Für den ersten der beiden Bände zur Stadtgeschichte, den Zeitraum von 1815 bis 1870 umfassend, zeichnet Wirtschafts- und Sozialhistoriker Dietrich Ebeling verantwortlich. Anhand von Themenkomplexen wie Industrialisierung, Urbanisierung, Demografie und Veränderungen im kommunalen Wesen gibt Ebeling in der Einleitung jeweils eine kurze historische Einführung und bietet dem Leser dadurch eine Einordnung der Stadtgeschichte Bingens in den Kontext der allgemeinen historischen Entwicklung auf Bundessebene sowie in den Forschungsstand. Diese Themen sind natürlich nicht willkürlich gewählt, sondern folgen dem Aufbau der weiteren Publikation und reißen damit Aspekte an, die im Anschluss für die Stadt Bingen untersucht werden. Schon in der Einleitung zeichnet sich ab, dass dabei die Industrialisierung und die Revolution von 1848/49 zwei Kulminationspunkte in der Geschichte der Stadt Bingen im 19. Jahrhundert sind. Daneben erklärt Ebeling in der Einleitung, wie die einzelnen Kapitel strukturiert sind: Zunächst werden allgemeinere Entwicklungen auf Bundes- und Landesebene grundlegend erklärt, bevor der Fokus vollständig auf Bingen gelegt wird. So stehen die Ergebnisse, die die stadtgeschichtliche Analyse bietet, nicht nur für sich, sondern sie geben dem Leser Vergleichs- und Einordnungsmöglichkeiten.
-.-.-
### Aufgaben
1. Beantworte bitte anhand des Textausschnitts folgende Fragen:
(a) Welchen Zeitraum umfasst der erste der beiden Bände zur Stadtgeschichte?
(b) Welche zwei Kulminationspunkte in der Geschichte Bingens im 19. Jahrhundert zeichnen sich schon in der Einleitung ab?
(c) Auf welchen Ebenen werden in den Kapiteln zunächst allgemeinere Entwicklungen erklärt, bevor der Fokus auf Bingen liegt?
2. Führe den Textausschnitt über den ersten Band zur Binger Stadtgeschichte nach seinem letzten Satz weiter.

### Gespeicherte Daten
-.-.-
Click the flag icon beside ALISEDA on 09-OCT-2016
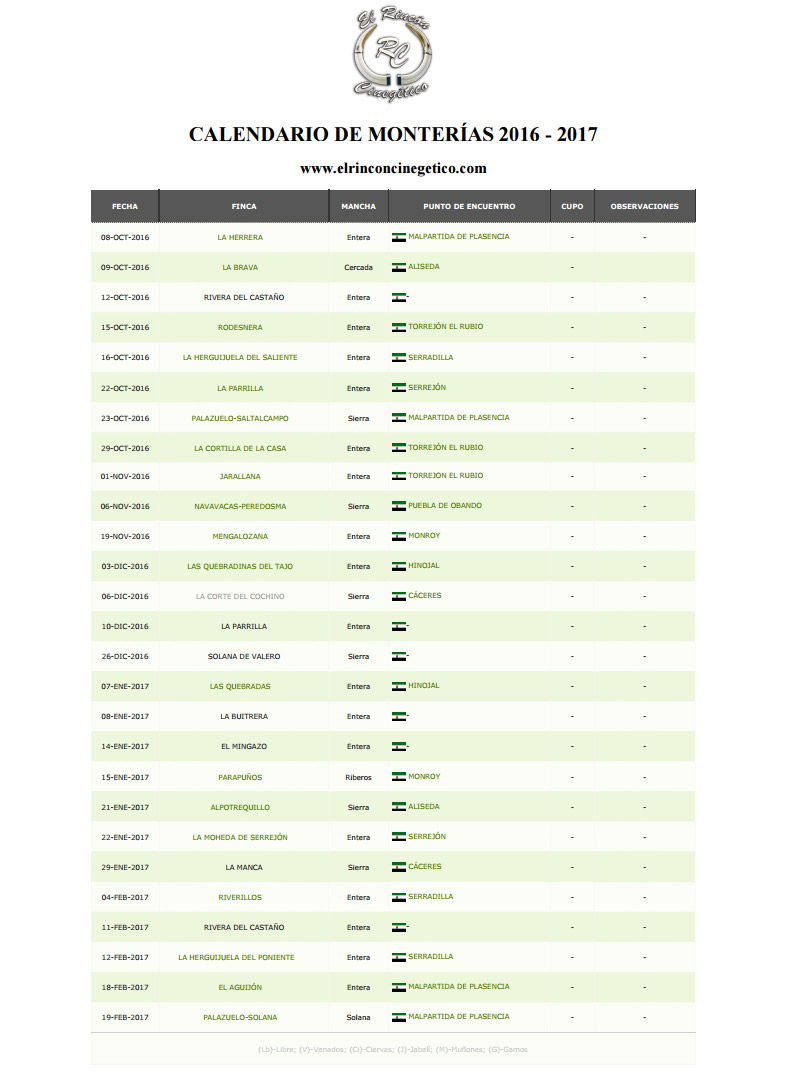The image size is (786, 1090). point(399,267)
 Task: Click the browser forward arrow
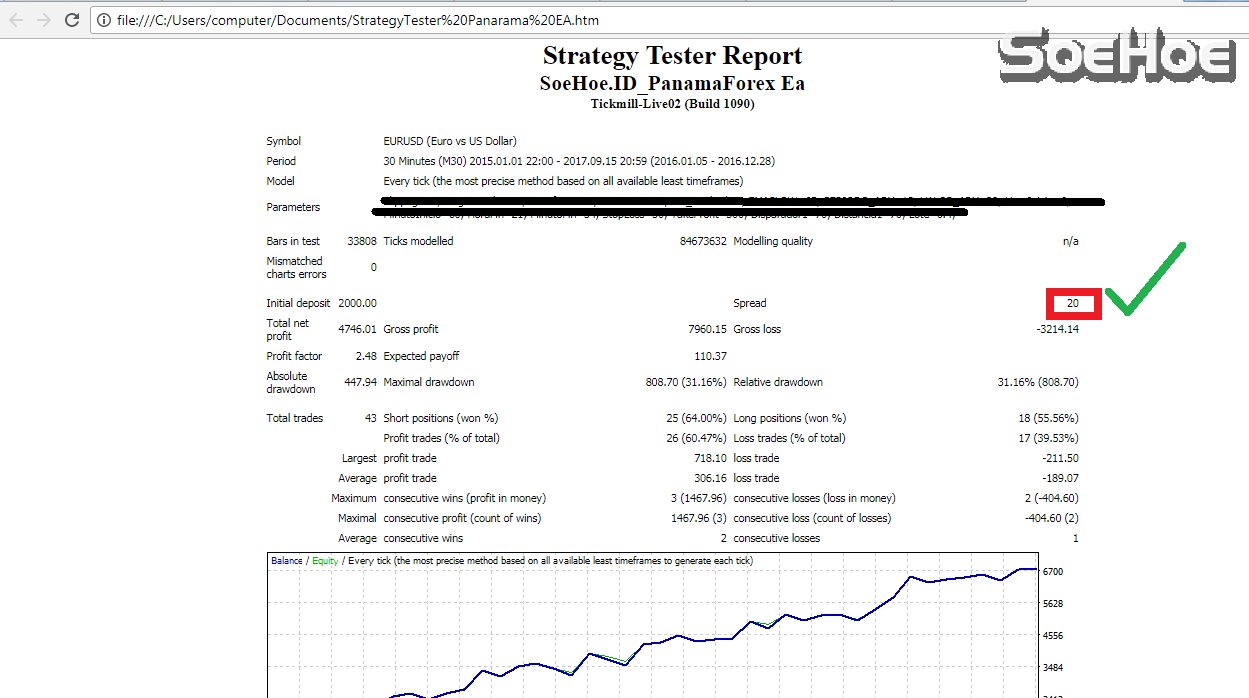43,18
-.-.-
### Lösungen der Aufgaben
1.
(a) Den Zeitraum von 1815 bis 1870.
(b) Die Industrialisierung und die Revolution von 1848/49.
(c) Auf Bundes- und Landesebene.

2.
Bereits zu Beginn der Lektüre fallen sehr schnell Unterbrechungen im Fließtext in Form von kurzen Exkursen auf, die vor allem biografischer Natur sind. Diese lockern nicht nur optisch, sondern auch inhaltlich den Text auf. Sie beginnen mit passenden, teils sehr amüsanten Zitaten aus Binger Quellen. Diese kleinen Exkurse machen die Stadtgeschichte persönlich und anfassbar für den Leser und bieten in Gestaltung und Umfang eine hervorragende Ergänzung zu den hochinformativen Fließtexten. Ebenfalls optisch auflockernd wirken eine Reihe von Bildern, die für die Themen der Kapitel passend ausgesucht sind und dem Leser einen visuellen Eindruck Bingens im 19. Jahrhundert geben. Wenn auch der Klappentext das Buch als „reich illustriert“ anpreist, so wirken die Kapitel nicht überladen mit Bildern.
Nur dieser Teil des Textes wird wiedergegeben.